Entrando nello specifico delle due Racing,  il lavoro si è concentrato maggiormente sul reparto sospensioni. All’anteriore troviamo una nuova forcella  ZF a cartuccia chiusa da ø 48 mm, con fodero con diverso trattamento di anodizzazione che favorisce la scorrevolezza e la resistenza all’usura nel tempo. Nuove anche le piastre di sterzo ora anodizzate in nero.

Al posteriore un ammortizzatore ZF da ø 46 mm, con nuova taratura più raffinata rispetto a quella della “base”, figlia del lavoro svolto a livello di setting dal reparto corse della squadra ufficiale.

Molto bello dal punto di vista funzionale, ma anche estetico, è il perno anteriore ad estrazione rapida che ne favorisce la rimozione durante i cambi ruota tipici delle gare titolate. Forse sarebbe stato bello averlo presente anche sulla ruota posteriore per completare il racing d’insieme.

Un’altra differenza dalle versioni base, sono la presenza delle pedane in ergal nero, più grandi e robuste delle standard e dotate di piccoli pioli in acciaio che aumentano il grip dello stivale, soprattutto nelle condizioni più estreme e fangose.

A terminare la serie special parts di queste RR RACING, troviamo anche la corona con anima in alluminio anodizzato con denti in acciaio, a garanzia di una maggiore durata ed i vari tappi del motore in ergal anodizzato rosso.

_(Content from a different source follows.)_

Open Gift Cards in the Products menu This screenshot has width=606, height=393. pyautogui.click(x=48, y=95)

Due chicche da segnalare: la prima riguarda la 2 tempi, che in questa versione è priva del miscelatore. La miscela va preparata “a mano” dal pilota, come sulle moto che corrono il mondiale, scelta fatta anche per risparmiare un pò nel peso. La seconda, valida per entrambe, è il foglietto dei tempi al controllo orario da compilare, presente all’interno del taschino porta tabella sulla sella; una piccola cosa che però fa ben capire quanto I tecnici BETA si siano ispirati alla filosofia dei campi di gara.

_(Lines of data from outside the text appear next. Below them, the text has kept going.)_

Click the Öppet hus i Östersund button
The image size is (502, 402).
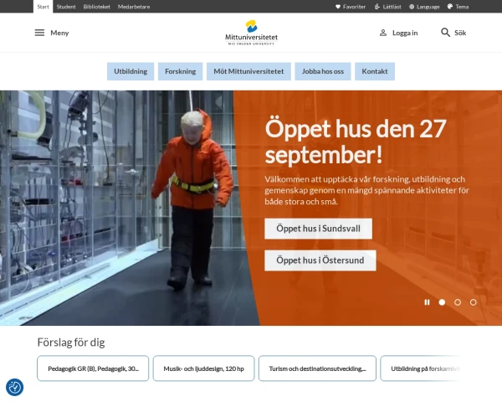point(320,260)
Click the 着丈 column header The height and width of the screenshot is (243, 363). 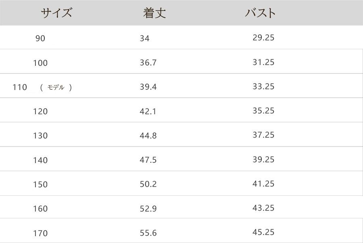point(154,13)
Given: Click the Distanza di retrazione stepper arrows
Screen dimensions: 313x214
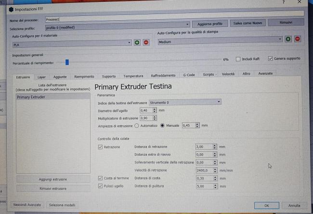Looking at the screenshot, I should pos(215,147).
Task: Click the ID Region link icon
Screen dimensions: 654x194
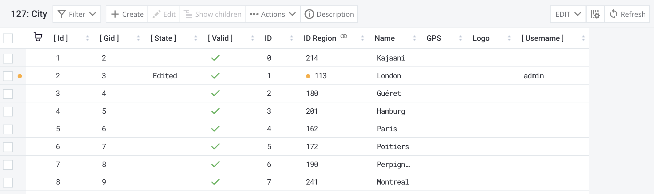Action: pos(344,36)
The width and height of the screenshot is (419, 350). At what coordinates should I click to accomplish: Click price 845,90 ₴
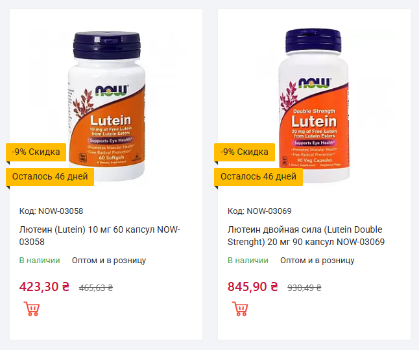point(252,286)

Alla fine di questo bel test, svolto in una mulattiera medio veloce, terreno che spesso si trova nelle gare o nei giri domenicali con gli amici, dopo aver consumato un pieno di benzina a moto, posso finalemente dare un verdetto: …non saprei quale scegliere! Sono due moto complete , appaganti e facili da condurre. Hanno caratteristiche diverse, ma un carattere comune che alla fine le fa assomigliare parecchio. La scelta la può fare solo il cliente, al momento di decidere se prendere la leggera e sprizzante due tempi o la sorniona e copiosa 4 tempi, in base solamente ai propri gusti personali, ma in ogni caso consapevole che avrà sempre un ottimo prodotto che potrà garantirgli ore ed ore di divertimento e molteplici soddisfazioni, ricordando anche che sarà sempre in sella ad un prodotto d’orgoglio italiano del made in Italy.